According to reports, President Andrés Manuel López Obrador of Mexico and President Joe Biden are preparing a significant exchange of immigrants. Thousands of migrants would receive legal access to the United States as a result of the swap.

With the use of the new agreement, the Biden administration would be able to send illegal immigrants entering the US from Cuba, Venezuela, Haiti, Nicaragua, and Mexico more quickly.

But, the agreement is conditional on the US establishing legal immigration routes and enhancing the current parole system for illegal border crossers.

The new agreement calls for the arrest, incarceration in camps for migrants, and deportation of non-Mexicans who cross the border illegally. Deported immigrants would also be prohibited from entering the US for five years, and if they attempted to enter the country illegally once more, they would be charged with felonies and sentenced to prison.

The Washington Post was given information about the arrangement by four current and former US officials. The first-ever pact of its kind, according to Doris Meissner, the top US immigration official under President Bill Clinton, may be a “game changer.”

“I think we’re into a new era and new territory,”  she remarked.

Meissner continued that she was not aware of any prior agreement that would have permitted the wholesale expulsion of immigrants from countries other than Mexico.
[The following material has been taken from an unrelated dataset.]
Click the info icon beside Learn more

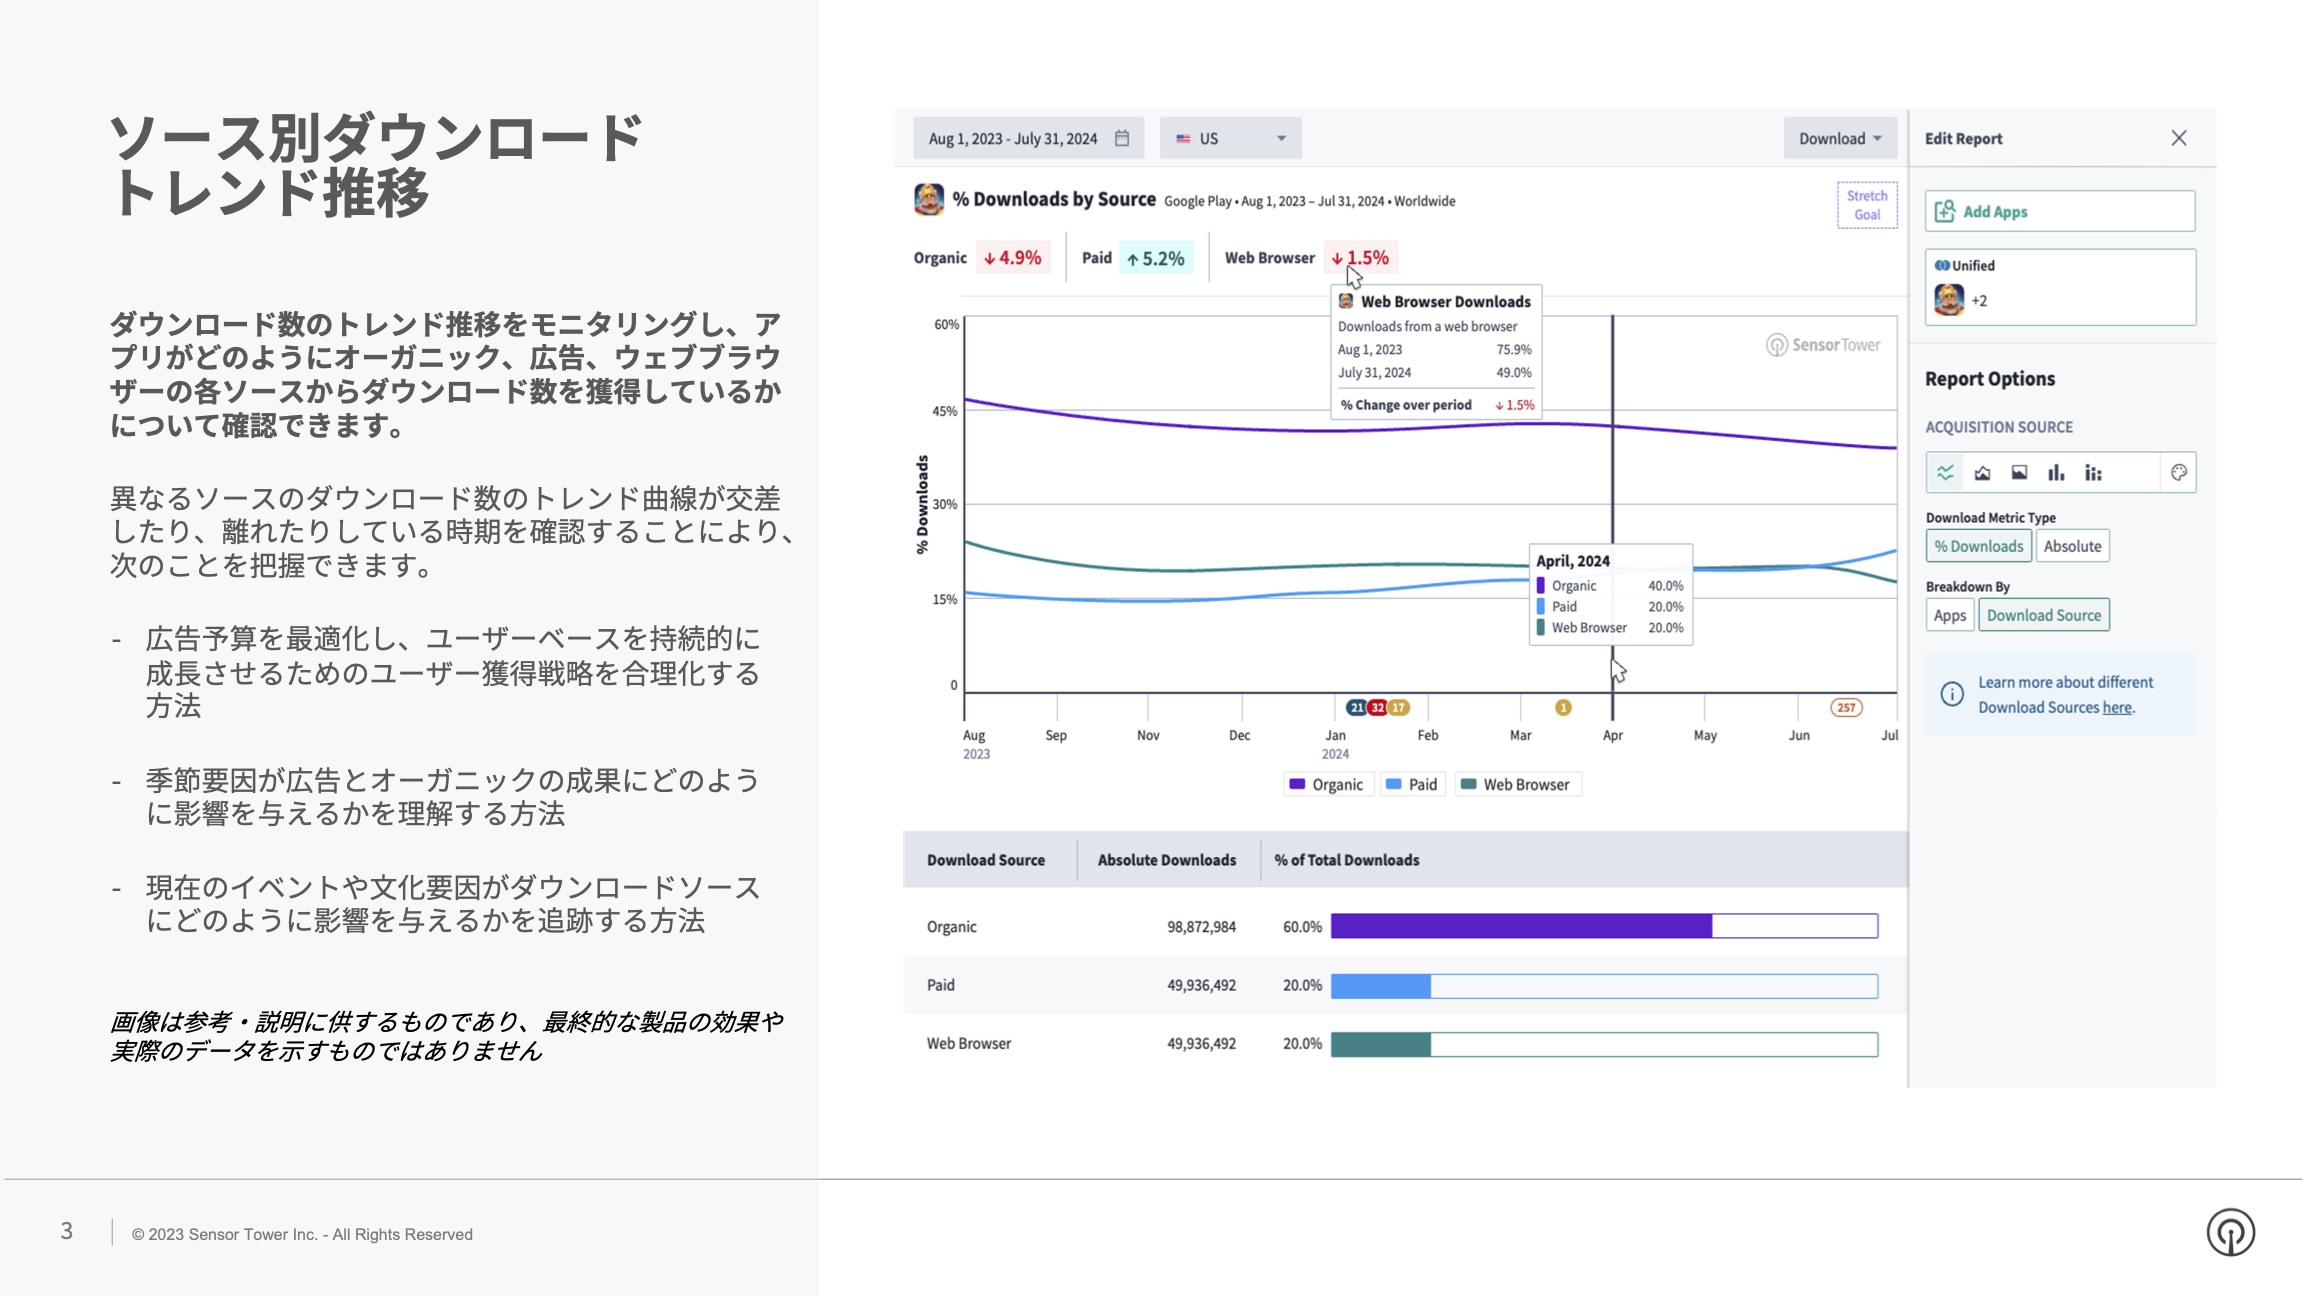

According to reports, the new agreement would support the Department of Homeland Security strategy, which is presently being developed and is scheduled to be announced next week. The new DHS plan would penalize those who attempted to claim asylum but crossed the border illegally or did not request asylum in the nations they traveled through before entering the US.

“There are ongoing conversations about the different scenarios given the changing legal, policy, and human mobility landscape. So far, there aren’t any decisions on the next steps for our migratory cooperation,” the head of the Mexican Foreign Ministry’s North American division, Roberto Velasco, said.